Therefore, such methods have limited applicability when it comes to reconstructing a water quality time series. To solve this dilemma, random forest (RF) proposed by Breiman (2001) is not limited to data distribution. It is an emerging comprehensive decision tree prediction method and is widely used in various fields (Qian et al. 2016; Wang et al. 2016; Wu et al. 2019). RF is an ensemble learning method that reduces associated bias and variance, making predictions less prone to overfitting. A recent study showed that RF-based imputation is generally robust, and performance improves with the increasing correlation between the target and references (Tang & Ishwaran 2017). Based on the above considerations, in this work, we use RF to interpolate water quality missing data from automatic monitoring stations in Jiangnan, China.

● Source excerpt
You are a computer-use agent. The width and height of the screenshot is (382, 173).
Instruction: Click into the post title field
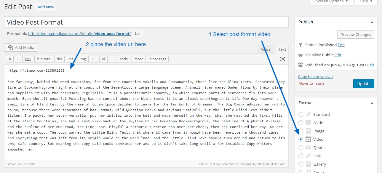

● Requirement 1
Answer these questions from the random forest excerpt:
(a) Who proposed random forest, and in what year?
(b) What two things does random forest reduce, according to the excerpt?
(c) Where are the automatic monitoring stations located?
● Requirement 2
Render this sentence from the random forest excerpt in Spanish: "RF is an ensemble learning method that reduces associated bias and variance, making predictions less prone to overfitting."
● Requirement 3
Pick up the passage on random forest imputation of water quality data after its final sentence and carry it forward.
The data shown here have no role in any of these tasks.

● Exercise result 1
(a) Breiman, in 2001.
(b) Associated bias and variance.
(c) In Jiangnan, China.

● Exercise result 2
RF es un método de aprendizaje por conjuntos que reduce el sesgo y la varianza asociados, lo que hace que las predicciones sean menos propensas al sobreajuste.

● Exercise result 3
The process of predicting water quality over a catchment is complex, nonlinear, and exhibits both temporal and spatial variability. The models developed to simulate the process can categorize as empirical, conceptual, and physically-based distributed models, such as QUAL2 K, EFDC, WASP6 (Samuela & Christina 2010; Wu & Xu 2011; Zhang et al. 2012). These models require vast information and data on various hydrological subprocesses to arrive at the results, which create boundary conditions as limitations (Zhu & Heddam 2020). In recent years, methods such as time series analysis and machine learning have been proposed and developed rapidly (Solgi et al. 2017; Khazaee et al. 2019). However, they can easily fall into local minima and present issues with stability and reliability. Because of these problems, this paper presents a Recurrent Neural Network (RNN) prediction model based on the attention mechanism. According to the latest research, attention-based RNN can dynamically learn spatial-temporal relationships and then achieve the best results in single-step prediction of multivariate time series (Qin et al. 2017) and short-term prediction of sensory time series (Yu et al. 2018). Inspired by their works, we analyze the feature representation of water quality relationships in attention-based RNN. Furthermore, we developed state of the art attention-based RNN methods into a multi-step prediction for dissolved oxygen prediction. Finally, we applied this method in the actual data set and compared it with eight baseline models to illustrate the effectiveness of the model.
MATERIALS AND METHODS
Study area and data
Jiangnan (119°08′–120°12′E, 31°09′–32°04′N) is located in the Taihu Lake Plain, Yangtze River Delta, in the southeastern part of Jiangsu Province, China. It has a subtropical monsoon climate, with an annual average temperature of 16.5 °C and annual precipitation of 1063.71 mm (Gao et al. 2017).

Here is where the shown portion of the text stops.